The hardware is based on the design of the SPARCstation series, Sun's line of UNIX workstations.
The JavaStation, as an NC, lacks a hard drive, floppy or CD-ROM drive. It also differs from other Sun systems in having PS/2 keyboard and mouse interfaces and a VGA monitor connector.

== Models ==
There were several models of the JavaStation produced, some being pre-production variants produced in very small numbers.

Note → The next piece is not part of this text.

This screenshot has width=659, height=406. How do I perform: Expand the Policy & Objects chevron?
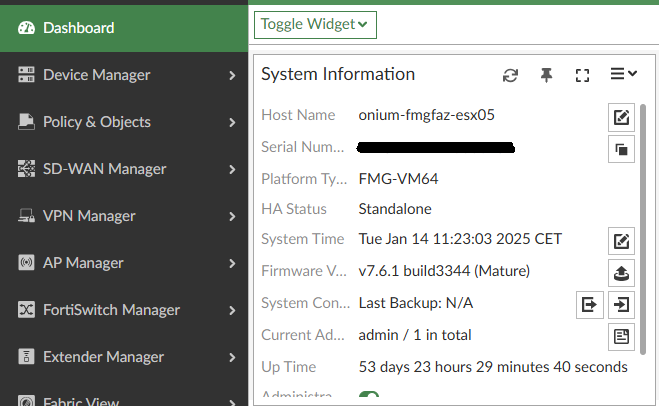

Production models comprised:
- JavaStation-1 (part number JJ-xx), codenamed Mr. Coffee: based on a 110 MHz MicroSPARC IIe CPU, this was housed in a cuboidal Sun "unidisk" enclosure.
- JavaStation-NC or JavaStation-10 (part number JK-xx) codenamed Krups: a redesigned Mr. Coffee with a 100 MHz MicroSPARC IIep CPU and enhanced video resolution and color capabilities. Krups was housed in a striking curved vertically oriented enclosure.

Models produced only as prototypes or in limited numbers included:
- JavaStation/Fox: a prototype of the Mr Coffee: essentially a repackaged SPARCstation 4 Model 110.
- JavaStation-E (part number JE-xx) codenamed Espresso: a Krups with PCI slots and a non-functional ATA interface in a restyled enclosure.
- Dover: a JavaStation based on PC compatible hardware, with a Cyrix MediaGXm CPU.
- JavaEngine-1: an ATX form-factor version of Krups for embedded systems.
- A 68030-based system designed by Diba, Inc. (later acquired by Sun) circa 1996, which could be considered a very early JavaStation-like system.

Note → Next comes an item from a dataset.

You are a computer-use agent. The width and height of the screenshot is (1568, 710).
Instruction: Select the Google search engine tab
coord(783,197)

In addition, Sun envisioned a third-generation "Super JavaStation" after Krups, with a JavaChip co-processor for native Java bytecode execution. This does not appear to have been produced.

The JavaStation concept was superseded by the Sun Ray series of thin client terminals.

== Operating systems ==
The JavaStation comes with JavaOS in the flash memory, but it is also possible to install Linux or NetBSD on the JavaStation.